The first step in the laboratory is to check for the best looking sperm and the most mature eggs.
They place the best of both in a petri dish and let them “mingle.” It’s funny because the term “test tube babies” has been used to describe the miraculous results of IVF but petri dishes are used – not test tubes. Anyways, the embryologists place the dishes in a warm, well-controlled environment to foster growth and usually don’t check on them until Day 3. The reason why they leave them alone is because too much movement/manipulation can hinder the process. (There is also ICSI – where they many inject a sperm into an egg – but I will explain that in another post.)
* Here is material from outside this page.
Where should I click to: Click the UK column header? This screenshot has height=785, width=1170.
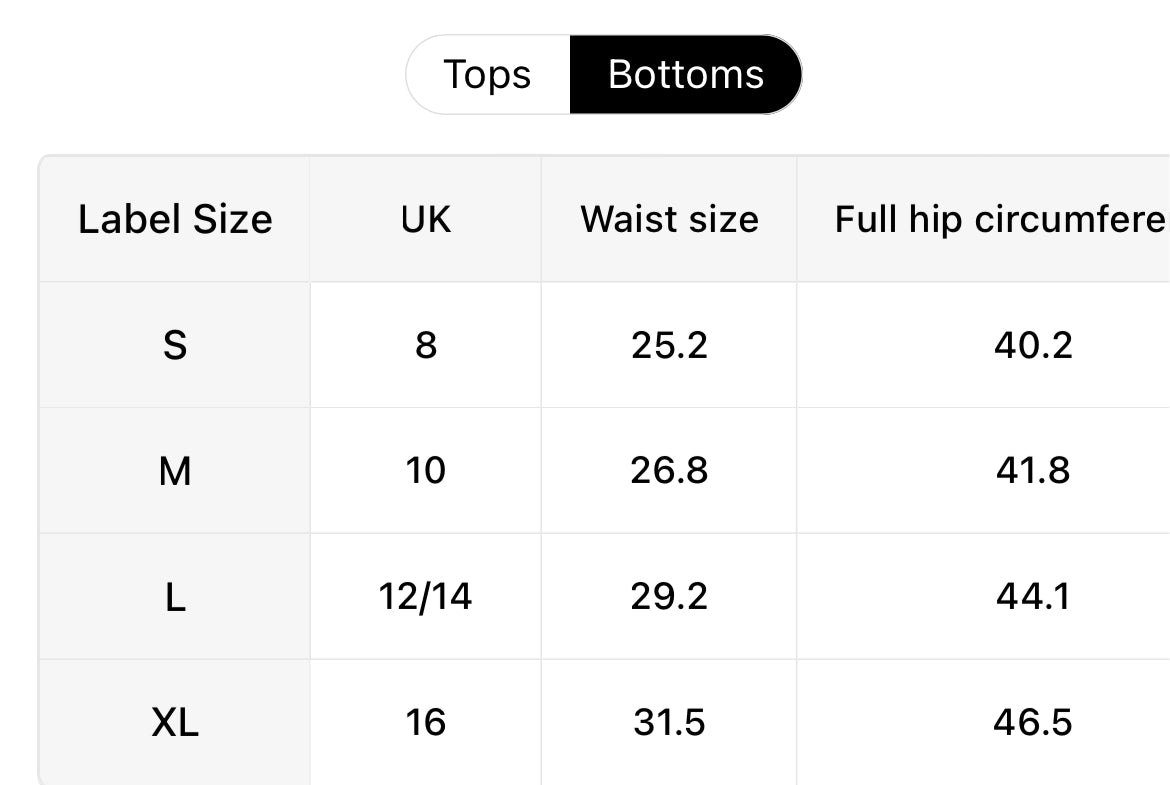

Most places I believe wait until Day 5-6 (sometimes 7), when the embryo reaches blastocyst stage, before freezing and/or embryo transfer. Blastocysts usually have too many cells to count and have other distinctive features the embryologist looks for. These features add in grading which I spoke about in my previous post. A lot of articles I read said embryologists use an alphabet grading system at the blastocyst stage but at California IVF, they spoke to us in terms of I-IV (I being the highest and 4 the lowest they will transfer).
The Fresh Embryo Transfer can happen at this stage. The woman is usually taking additional medication to add in lining production. I never did a fresh transfer because with the first egg retrieval, we chose to do genetic testing. With the next two retrievals, I needed to let my body rest since we did two retrievals back-to-back (which I don’t recommend). I will go into embryo transfers and genetic testing in a future post.